Sunday, October 9, 2011
Super Jerry: Sweet Universe, 1987
A lot of reggae fans nowadays are divided over their preferred style. Some like the digital style, which emerged in the 80's and spread as dancehall was starting to eclipse the popularity of reggae in Jamaica. Digital instruments including drum machines as well as digital mixing and mastering technologies feature prominently in this music. Other reggae listeners prefer the heavy analog sound of roots. Because I tend to fall with the latter camp, the B side of this album feels weak to me, but I am very interested in the three cuts that make up the A side. On those tracks, producer Super Jerry manages to preserve the weight of the roots sound in spite of the obvious digital presence on the album.
How did Super Jerry manage a fusion of two apparently incompatible styles? Aside from the inclusion of drum machines and digital synths, the A side stays generally true to roots form. The basslines carry the harmony and rhythm like the basses of classic roots, and the ever-present loops and overdubs recall the instrumental and dub mixes pioneered by many of Jamaica's great analog producers. In some places, real drums are even dubbed over the drum machine track, and the minor keys in which these songs are set give the A side a conventionally solemn air. Even though this album lacks the satisfying warmth of more traditional roots reggae, Super Jerry successfully conveys the essence of roots reggae in a medium that many listeners consider hostile to roots forms. It struck me that when digital reggae started stealing the show from the analog varieties, producers and musicians were not only hunting for new sounds but also new forms.
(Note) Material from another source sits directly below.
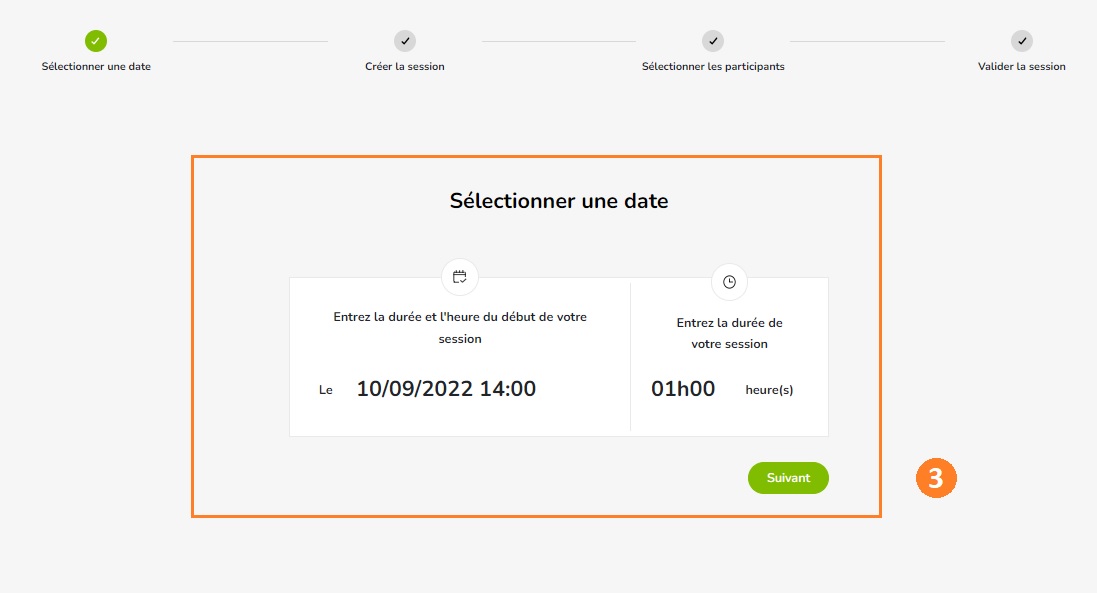Open the calendar icon above the date field
The image size is (1097, 593).
460,277
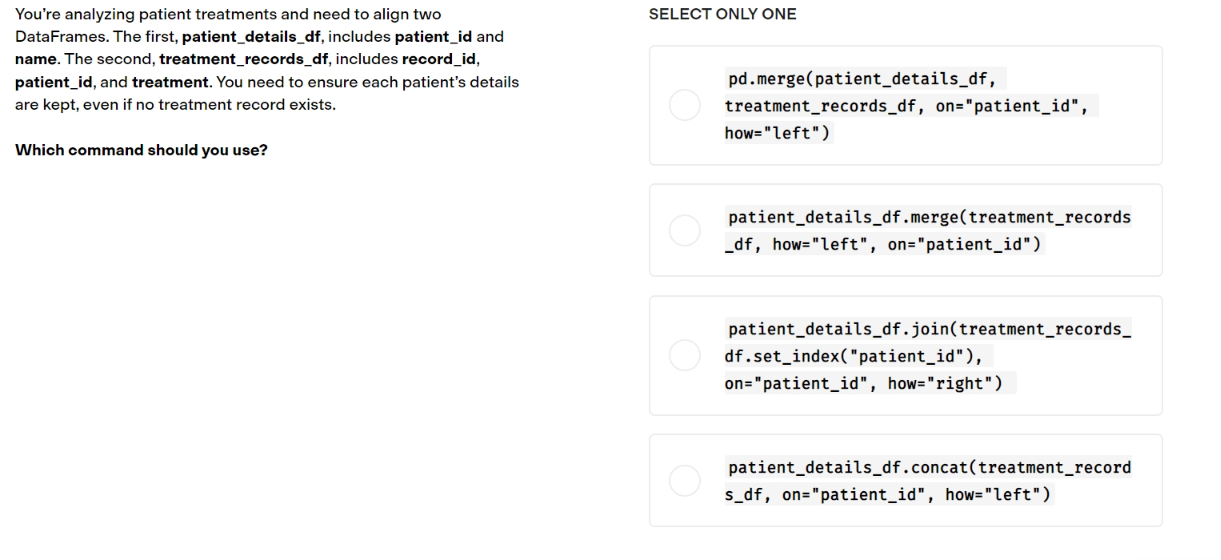Click 's_df, on="patient_id"' line in concat answer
The preference for analog reggae is more than an issue of technological purity, it is a preference for an aesthetic sensibility that changed as technology changed, though not necessarily as a result of technology. I think that this explains why artists like Yellowman, who worked in hybridized reggae-dancehall styles and used digital technology are at least as popular with roots fans as they are with digi fans if not more so. Given that the 80's saw the rise of radically different technologies that people had little precedent for understanding as they learned how to integrate them into music, a lot of the music from back then sounds dated today. In response, we give producers and musicians of that era too little credit for trying to forge new genres. When those genres don't appeal to us, we assume that they are accidents of history, and when we like the music, we think that it is to the credit of the artist that they were able to resist the more unfortunate aesthetic choices of their era. I think that we because we blame people's ill-adept use of emerging technologies for a string of what now seem like gaudy trends, we go too far and use this explanation to gloss over a lot of 80's music industry history.
Drums: Ras Kidus
Keyboards: Claude Bent, Winston Wright, Ras Kidus
Horns: David Madden, Dean Frazer
Guitar: Bince Black, Dwight Pickney, Lloyd Parkes
Bass: Claude Bent, Jacob
Producer: Super Jerry
All songs written by Thomas Easton
Recorded at Sparks Studio in California.